Awantura o S11. Kością niezgody są odcinki Piła - Szczecinek i Ujście - Oborniki z węzłem w Chodzieży. Nie mogą dojść do porozumienia mieszkańcy i ekolodzy z inwestorem, czyli Generalną Dyrekcją Dróg Krajowych i Autostrad. Radio Poznań zorganizowało debatę na ten temat.
Najwięcej emocji budzi projektowana trasa Piła - Szczecinek, a właściwie odcinek z Piły do Jastrowia. Środowiska ekologiczne oraz gmina Szydłowo nie chcą zaproponowanego przez GDDKiA wariantu przebiegającego przez zachodnią część Gwdy.
- Pierwszy powód jest przyrodniczy, czyli wchodzimy w nasze najcenniejsze przyrodnicze tereny, w rezerwaty, które są dziedzictwem nie tylko gminy Szydłowo, a tak naprawdę całej północnej Wielkopolski.

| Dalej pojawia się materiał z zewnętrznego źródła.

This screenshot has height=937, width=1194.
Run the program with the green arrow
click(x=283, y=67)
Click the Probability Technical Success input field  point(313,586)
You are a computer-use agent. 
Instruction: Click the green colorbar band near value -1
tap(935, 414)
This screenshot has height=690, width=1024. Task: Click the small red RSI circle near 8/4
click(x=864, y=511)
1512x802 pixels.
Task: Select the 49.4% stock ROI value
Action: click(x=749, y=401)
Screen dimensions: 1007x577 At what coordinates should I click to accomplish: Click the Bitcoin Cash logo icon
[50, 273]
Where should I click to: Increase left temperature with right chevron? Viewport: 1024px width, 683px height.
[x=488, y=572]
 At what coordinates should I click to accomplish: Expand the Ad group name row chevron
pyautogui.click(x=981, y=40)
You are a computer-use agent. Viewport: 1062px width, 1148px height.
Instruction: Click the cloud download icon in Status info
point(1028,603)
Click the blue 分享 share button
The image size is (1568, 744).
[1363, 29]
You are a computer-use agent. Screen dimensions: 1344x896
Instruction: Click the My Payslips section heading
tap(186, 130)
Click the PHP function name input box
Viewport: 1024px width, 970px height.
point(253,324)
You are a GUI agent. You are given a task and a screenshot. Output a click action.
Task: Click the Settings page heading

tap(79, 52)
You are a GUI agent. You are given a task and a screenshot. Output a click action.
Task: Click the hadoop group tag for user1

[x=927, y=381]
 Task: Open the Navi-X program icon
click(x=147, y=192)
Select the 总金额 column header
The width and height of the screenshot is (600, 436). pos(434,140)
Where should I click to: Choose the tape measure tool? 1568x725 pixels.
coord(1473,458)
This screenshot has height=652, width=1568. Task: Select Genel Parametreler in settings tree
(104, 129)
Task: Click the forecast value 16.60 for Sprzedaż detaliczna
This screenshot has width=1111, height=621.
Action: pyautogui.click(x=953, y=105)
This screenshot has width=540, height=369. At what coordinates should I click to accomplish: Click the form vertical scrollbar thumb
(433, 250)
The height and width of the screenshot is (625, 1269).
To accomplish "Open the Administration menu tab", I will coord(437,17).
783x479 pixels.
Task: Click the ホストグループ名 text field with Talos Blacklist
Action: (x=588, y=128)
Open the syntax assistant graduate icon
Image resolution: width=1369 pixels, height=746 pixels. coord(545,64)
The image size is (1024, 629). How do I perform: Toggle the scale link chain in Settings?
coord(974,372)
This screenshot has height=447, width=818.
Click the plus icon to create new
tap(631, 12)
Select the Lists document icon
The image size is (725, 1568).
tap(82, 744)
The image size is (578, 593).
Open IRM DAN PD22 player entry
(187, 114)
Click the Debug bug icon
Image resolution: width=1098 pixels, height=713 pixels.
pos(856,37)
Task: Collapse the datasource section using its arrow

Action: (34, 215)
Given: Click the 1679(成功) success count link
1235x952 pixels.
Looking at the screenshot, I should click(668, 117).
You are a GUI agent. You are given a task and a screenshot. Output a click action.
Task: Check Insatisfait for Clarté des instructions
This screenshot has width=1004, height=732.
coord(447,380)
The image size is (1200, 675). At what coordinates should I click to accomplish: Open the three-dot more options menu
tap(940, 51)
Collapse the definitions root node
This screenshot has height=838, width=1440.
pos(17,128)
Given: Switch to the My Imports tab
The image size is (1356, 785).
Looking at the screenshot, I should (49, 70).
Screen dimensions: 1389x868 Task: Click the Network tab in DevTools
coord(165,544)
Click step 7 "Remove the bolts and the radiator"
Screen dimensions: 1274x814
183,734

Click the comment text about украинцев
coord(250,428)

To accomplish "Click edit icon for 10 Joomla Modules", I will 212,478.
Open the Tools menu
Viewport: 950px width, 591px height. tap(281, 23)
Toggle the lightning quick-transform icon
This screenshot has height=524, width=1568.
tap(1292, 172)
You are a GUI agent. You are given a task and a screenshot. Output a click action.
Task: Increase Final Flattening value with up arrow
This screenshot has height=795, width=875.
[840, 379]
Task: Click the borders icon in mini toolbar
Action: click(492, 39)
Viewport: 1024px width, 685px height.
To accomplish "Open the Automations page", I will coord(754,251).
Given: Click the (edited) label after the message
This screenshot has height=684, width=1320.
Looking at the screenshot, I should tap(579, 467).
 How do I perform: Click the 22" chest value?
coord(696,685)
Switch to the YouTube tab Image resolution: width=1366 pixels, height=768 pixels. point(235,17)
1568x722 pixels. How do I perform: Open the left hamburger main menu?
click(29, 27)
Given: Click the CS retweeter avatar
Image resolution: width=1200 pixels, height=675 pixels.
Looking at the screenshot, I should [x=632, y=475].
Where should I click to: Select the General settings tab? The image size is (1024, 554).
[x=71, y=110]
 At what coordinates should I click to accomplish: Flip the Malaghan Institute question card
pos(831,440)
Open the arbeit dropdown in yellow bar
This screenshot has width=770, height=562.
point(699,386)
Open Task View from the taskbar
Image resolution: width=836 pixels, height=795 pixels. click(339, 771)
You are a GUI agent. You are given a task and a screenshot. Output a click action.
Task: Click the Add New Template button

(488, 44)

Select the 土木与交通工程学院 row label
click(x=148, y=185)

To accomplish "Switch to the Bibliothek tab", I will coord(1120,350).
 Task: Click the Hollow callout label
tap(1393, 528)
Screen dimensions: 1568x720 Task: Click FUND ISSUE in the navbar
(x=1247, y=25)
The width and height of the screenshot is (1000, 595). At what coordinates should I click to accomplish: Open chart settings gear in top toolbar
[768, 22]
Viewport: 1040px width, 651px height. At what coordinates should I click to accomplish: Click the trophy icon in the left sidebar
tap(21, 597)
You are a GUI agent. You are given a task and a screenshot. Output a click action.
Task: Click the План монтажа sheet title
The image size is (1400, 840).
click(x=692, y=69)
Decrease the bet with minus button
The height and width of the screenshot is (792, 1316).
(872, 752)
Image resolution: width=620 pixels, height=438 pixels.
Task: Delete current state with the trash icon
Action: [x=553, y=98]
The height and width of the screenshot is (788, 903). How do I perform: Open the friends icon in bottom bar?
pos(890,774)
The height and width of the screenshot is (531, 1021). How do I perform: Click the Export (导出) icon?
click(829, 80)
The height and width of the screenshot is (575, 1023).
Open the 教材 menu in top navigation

Drugi powód jest gospodarczy, czyli przecinając rzekę Piława i Różyca, po prostu niszczymy biznesy - tłumaczy Tobiasz Wiesiołek, wójt gminy Szydłowo.
Trzecim powodem jest bliskość do zabudowań. Puszcza nad Gwdą to obszar Natura 2000 – cenny przyrodniczo.
- To jeden z siedmiu korytarzy paneuropejskich, czyli łączących Europę Wschodnią i Zachodnią. Jest to miejsce migracji bardzo dużej ilości zwierząt - mówi Radosław Ślusarczyk, prezes Stowarzyszenia Pracownia na Rzecz Wszystkich Istot.
Dlatego Generalny Dyrektor Ochrony Środowiska wstrzymał decyzję środowiskową dla tego fragmentu z powodu braków i błędów w inwentaryzacji środowiska. Przyrodnicy twierdzą, że droga w tym kształcie mogłaby doprowadzić do nieodwracalnych strat w przyrodzie.
- Wyważyliśmy wszystkie aspekty techniczne, ekonomiczne, społeczne i środowiskowe. I uwzględniliśmy również chociażby odpowiednią ilość przejść dla zwierząt. I cały czas w trakcie procesu wydawania decyzji środowiskowej uzupełnialiśmy materiał, biorąc pod uwagę również aspekty czy wnioski stron, które dostaliśmy w trakcie postępowania - argumentuje Patryk Kosicki, p.o. dyrektora oddziału w Poznaniu Generalnej Dyrekcji Dróg Krajowych i Autostrad.
GDDKiA przekonuje, że rozważyła wszystkie wnioski i najkorzystniejszy jest właśnie ten wariant trzeci.
Gmina Szydłowo oraz Stowarzyszenie Pracownia na Rzecz Wszystkich Istot to nie jedyne podmioty, które złożyły w tej sprawie odwołania. Odwołała się także Fundacja Promyk Nadziei.
- Generalna Inspekcja Ochrony Środowiska opracowała taki ranking najczystszych rzek w Polsce. W tym rankingu 20 rzek Płytnica, Różyca i Piława. Trzy rzeki praktycznie na odcinku kilkunastu kilometrów. Dwie z nich znajdują się w gminie Szydłowo. Zostały uznane za najczystsze rzeki w Polsce - opowiada Tomasz Tojza z Fundacji Promyk Nadziei
A przy forsowanym przez GDDKiA wariancie te walory rzeki mogą stracić bezpowrotnie.
- Na przestrzeni lat i dróg jakie zostały w Polsce wybudowane, nie kojarzę inwestycji bezkonfliktowej w tej skali - dodaje Joanna Zarzecka, przedstawicielka Generalnej Dyrekcji Ochrony Środowiska
Generalna Dyrekcja Ochrony Środowiska do połowy grudnia ma rozpatrzyć odwołania w tej sprawie. Wiele wskazuje na to, że GDOŚ zgodzi się na realizację odcinka niebudzącego sprzeciwu, czyli ze Szczecinka do Jastrowia, a ten konfliktowy z Jastrowia do Piły zostanie skorygowany. Eska na tym odcinku powinna powstać do 2033 roku, w przeciwnym wypadku przepadnie finansowanie.